### GIVEN RECORDS
%%

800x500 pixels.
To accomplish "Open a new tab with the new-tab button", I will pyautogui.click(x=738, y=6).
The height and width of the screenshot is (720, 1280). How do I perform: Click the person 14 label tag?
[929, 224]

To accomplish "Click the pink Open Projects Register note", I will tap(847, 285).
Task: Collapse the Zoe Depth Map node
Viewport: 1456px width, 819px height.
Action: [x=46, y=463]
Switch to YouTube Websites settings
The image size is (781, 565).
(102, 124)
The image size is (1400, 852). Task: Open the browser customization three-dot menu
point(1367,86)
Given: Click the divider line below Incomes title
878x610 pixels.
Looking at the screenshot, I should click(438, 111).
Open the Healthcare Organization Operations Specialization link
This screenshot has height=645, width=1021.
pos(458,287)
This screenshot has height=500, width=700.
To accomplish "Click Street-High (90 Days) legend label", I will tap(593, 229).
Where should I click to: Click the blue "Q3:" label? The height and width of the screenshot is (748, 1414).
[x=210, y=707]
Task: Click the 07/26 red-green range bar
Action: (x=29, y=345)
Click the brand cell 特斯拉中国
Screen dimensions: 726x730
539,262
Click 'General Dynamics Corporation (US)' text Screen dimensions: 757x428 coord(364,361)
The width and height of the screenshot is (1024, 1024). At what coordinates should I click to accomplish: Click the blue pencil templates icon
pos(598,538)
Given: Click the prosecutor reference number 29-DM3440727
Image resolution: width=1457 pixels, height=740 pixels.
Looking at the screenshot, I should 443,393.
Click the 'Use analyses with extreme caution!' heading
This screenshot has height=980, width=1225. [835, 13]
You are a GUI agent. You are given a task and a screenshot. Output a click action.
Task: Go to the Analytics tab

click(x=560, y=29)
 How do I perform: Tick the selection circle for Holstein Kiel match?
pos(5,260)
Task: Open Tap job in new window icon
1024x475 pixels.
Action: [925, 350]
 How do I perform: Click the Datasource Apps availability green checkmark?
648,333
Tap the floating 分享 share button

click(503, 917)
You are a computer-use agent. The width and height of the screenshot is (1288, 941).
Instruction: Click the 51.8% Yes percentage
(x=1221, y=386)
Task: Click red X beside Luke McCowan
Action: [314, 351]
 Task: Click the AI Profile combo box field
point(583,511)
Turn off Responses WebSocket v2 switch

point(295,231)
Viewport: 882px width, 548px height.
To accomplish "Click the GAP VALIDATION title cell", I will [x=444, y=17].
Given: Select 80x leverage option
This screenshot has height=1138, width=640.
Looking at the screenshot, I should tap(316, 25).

%%

Copy out each line of the material in which the word "will" turns up.

To accomplish "Open a new tab with the new-tab button", I will pyautogui.click(x=738, y=6).
To accomplish "Click the pink Open Projects Register note", I will tap(847, 285).
To accomplish "Click Street-High (90 Days) legend label", I will tap(593, 229).
To accomplish "Click the GAP VALIDATION title cell", I will [x=444, y=17].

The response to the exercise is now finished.